In 2003 I worked for a bank. I had insurance through a major provider here in the midwest in the US. I began having back pain. I went to see doctors I picked from that insurer's list of approved/in-plan list and they never once took imaging. I went back and went back until the pain was so severe one day I went to the emergency room twice in a 48 hour period. They gave me pain meds and said I needed physical therapy. I did the physical therapy and wound up back in the emergency room with severe back pain and numbness beginning in my legs. They took a CT of my lumbar spine (the problem was in the thoracic) determined I was having either some sort of muscular pain or was trying to scam for drugs and sent me on my way.
Then I lost my job and found myself doing temp work and the insurance ran out. I had to go to a sliding scale pay clinic here in the twin cities that made a deal to get an MRI for me at very low cost. This was now a year after initial back pain symptoms started. They found that t-9 had been completely obliterated (you can see pictures of this in the
Swift article I wrote for Randi.) I was then instructed to go to MinnCare, a government sponsored program to get health care to the poor. I was told that I could not make more than 500 dollars a month to qualify for the coverage to have my operation, thereby effectively forcing me to not file for unemployment when I told my temp agency I had cancer and they let me go.
I had my surgery. It was done by some of the best doctors in the US, and cost an absolute fortune (most of which was covered my minncare.) After the surgery I had to have radiation and regular checks with bone marrow biopsies and imaging and blood work. Each visit costs literally thousands of dollars. On Jan 1, 2005 MinnCare handed my coverage off to a private insurer, the same one I had when working for the bank. Since the doctors I had now were not the doctors I had on file with the private insurance company 2 years prior they refused to pay for any of my radiation treatments or follow up exams. I could not afford to have a physical therapist help me learn to walk again, I did that on my own. All this time I had gone deeply into debt and was living off kindness of others and what little credit I still had.
The reason they stopped coverage? The original doctor had not referred me to any of those that actually did their job.
I am still fighting debt collectors over medical costs they refused to cover. I am still in a monstrous amount of debt despite earning a decent living now as an IT professional. I make a decent living and can't afford to fix or replace my ailing and trashed 10 year old jeep.

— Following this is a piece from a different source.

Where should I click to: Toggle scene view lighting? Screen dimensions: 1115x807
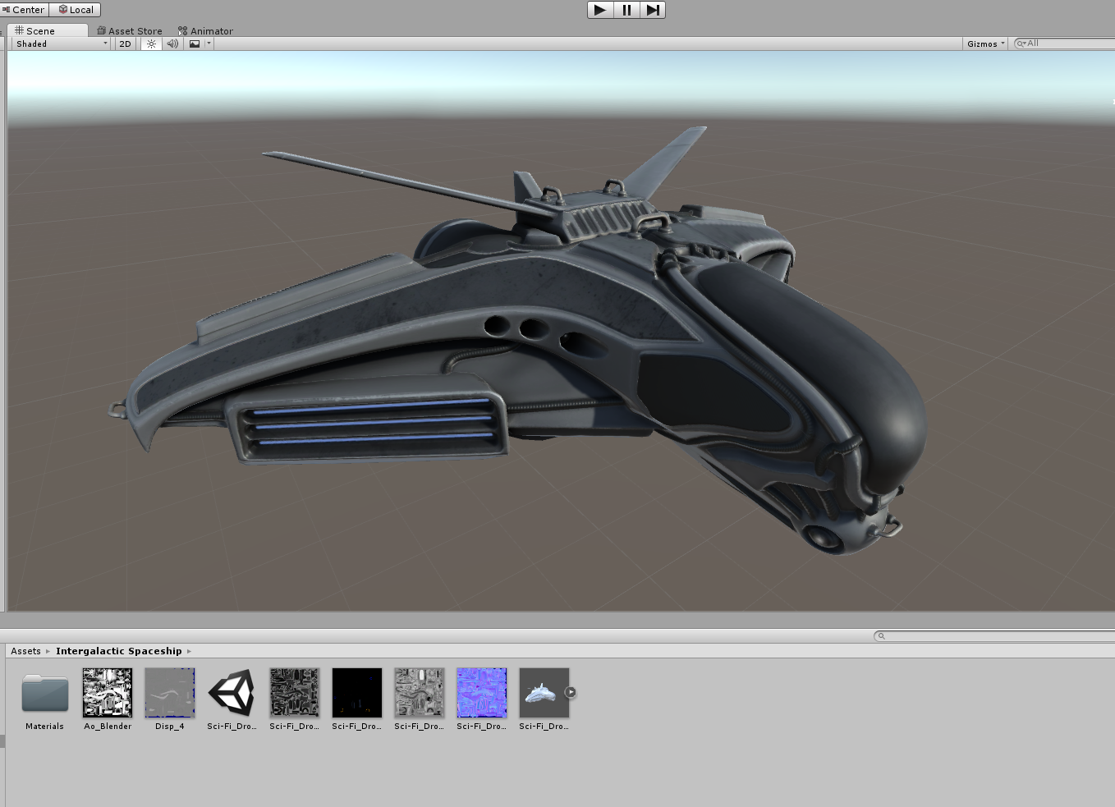[x=151, y=44]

By the time I learned these things might be actionable by attorney, it was too late per Minnesota law to do anything about it (or so I was told by the attorneys I saw.)
Anyone who thinks Private insurance doesn't pull shenanigans is simply wrong. I have been all but bankrupted by this BS, all to live through cancer and a major operation on my spine.
To top it off, I have to sneak in through work group insurance policies because I have a pre-existing condition. So much for choice. The events of the last 5 years have cost me enough to consider bankruptcy.
So it's piss off and die or go bankrupt for the non-rich in this country. And the insurance company does not have the insured's best interests at heart. I am now also limited in amounts of meds per 90 days I can have for pain, etc. This is to keep me from being addicted to not having pain, apparently. If I shop around to other doctors, I break the law. If I tell people I have back pain they look at me as though I am trying to score drugs like some common street addict.
It's broken. The whole system is broken and costs way too much. I don't know what the answer is but it sure as hell is not the status quo.